In essence, that's the debate at hand. If there is no recovery there will be little to no capex and next to no field development. Best you answer these questions before you proceed further.
"1 penny (in old money)."
That company died years ago. Get over it FFS.
(One year performance -39%.)
As a starting point, you might consider that your starting point of £2 didn't just reflect the future free cash flow production but also (a) cash on hand and (b) arrears. Why, for example, would you discount (a) which is in the tin and worth 29p per FD share by 50-60%? Arrears are owed under the current contract arrangements. The face value of these is circa 52p per share. The 'analysis' you provided is certainly not applicable to arrears even though considerable discounting of those would be appropriate for now. The £2 also reflected the unrecovered CRP balance which again would be treated differently.
Keep working.
So what would you apply the noted discount to in order to arrive at your estimate of fair value?
"I discount it from where GKP stood at £2 expecting 50K + production. Hence my own 80p to 90p fair estimate"

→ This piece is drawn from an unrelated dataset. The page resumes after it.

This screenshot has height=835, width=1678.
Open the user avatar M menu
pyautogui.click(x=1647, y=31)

Ok but that's incredibly simplistic and assumes the £2 was fair to begin with. I agree with some of your points but I would suggest you put a far greater effort into deriving your view of fair value.

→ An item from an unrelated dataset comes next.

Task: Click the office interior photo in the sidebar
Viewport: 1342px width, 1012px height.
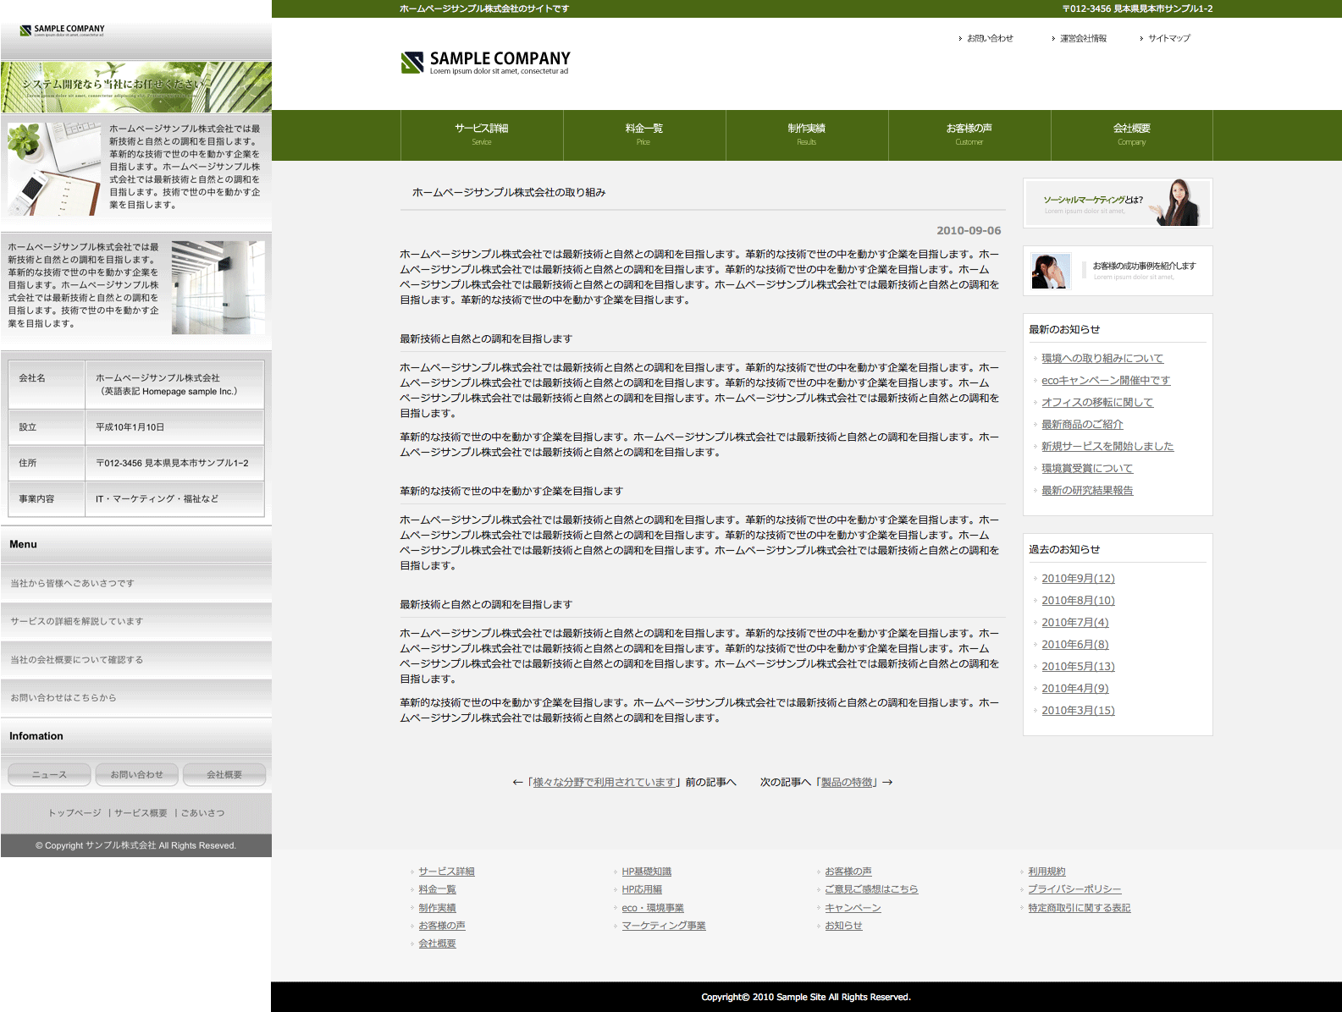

"Don’t forget GKP we’re planning over £200m in Capex to reduce field flaring. That Capex won’t increase production. "
While this is correct, you also need to factor in who bears the cost of capex. HINT: under the current arrangements very little is borne by the Contractor. Only the costs borne (direct, indirect or lost opportunity) by GKP will affect GKP.
Good luck!
"The net monies received over the life of the field come down to net cash flows contingent on contractual terms."
No kidding
"19 Company (contractor) net present value at 10% discount rate"

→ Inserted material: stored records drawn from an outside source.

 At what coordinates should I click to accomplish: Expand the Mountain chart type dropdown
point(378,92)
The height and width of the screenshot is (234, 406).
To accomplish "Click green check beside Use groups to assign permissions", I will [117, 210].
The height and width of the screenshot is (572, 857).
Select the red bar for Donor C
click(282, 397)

Screw that discount rate. Mine is double that.
But it is very simplistic to conclude that one ought to apply a "50-60% drop". In the very first instance, a drop from what? You are much better off drawing your opinion as to the structure of the contract that might be agreed (assuming you conclude it is different from current) and then modeling GKP on that basis.
You're nuts if you think you are going to get a dividend before the company gets some of the arrears owed. They need to manage their liquidity very carefully until everything is resolved and there's a path to arrears payment.
"I'm following in the opinion of PUTUP."
To be clear, I'm rather well invested in GKP. I just don't have fanciful ideas as to how quickly things will be resolved and as to how much upside there is when they are.
"I'm putting more into Bitcoin!"
Christ! That's nuts! (Have a look at BluNord. A badly executed block trade smashed it through technicals but the fundamentals are still good. In fairness I'm in at around 155NOK but I think there's upside to well over NOK600 in the 1Q. Could be worth a crack and likely much more sound than Bitcoin.)
"$15 ps and I’m like outa here"
LOL. You're going to be here for a long, long time
" update on December sales at 40k plus"
That would have to be an enormous second half of the month given: "and c.21,900 bopd between 1-11 December". You should do the maths on $30 per barrel in perpetuity. Not pretty. The status quo isn't sustainable and the current stock price expects much, much more. Here's to making some actual progress at some point in 2024...
Me? I don't day trade. The only time I was a trader was many, many moons ago and I traded money-market-FX arbitrage and interest options (short term and long-term swaptions). It was, at times, exciting but generally boring.
How much GKP do you actually own?
"0.50% short layed on today !! "
Put on yesterday...
"I never said Genel. "
Apologies. DNO. My mistake. Replace "Genel" with "DNO" and my statement still stands. It's clear that "they" in your reply to Arma referenced his mention of DNO. But I'm glad you've realised the need to correct your statement . Maybe you should have used all caps in your correction as well (and perhaps referenced the 40% that your statement needs to be multiplied by).
Money is why we're here. Perhaps you'd prefer to take the money you have in GKP and donate to the Salvation Army or similar?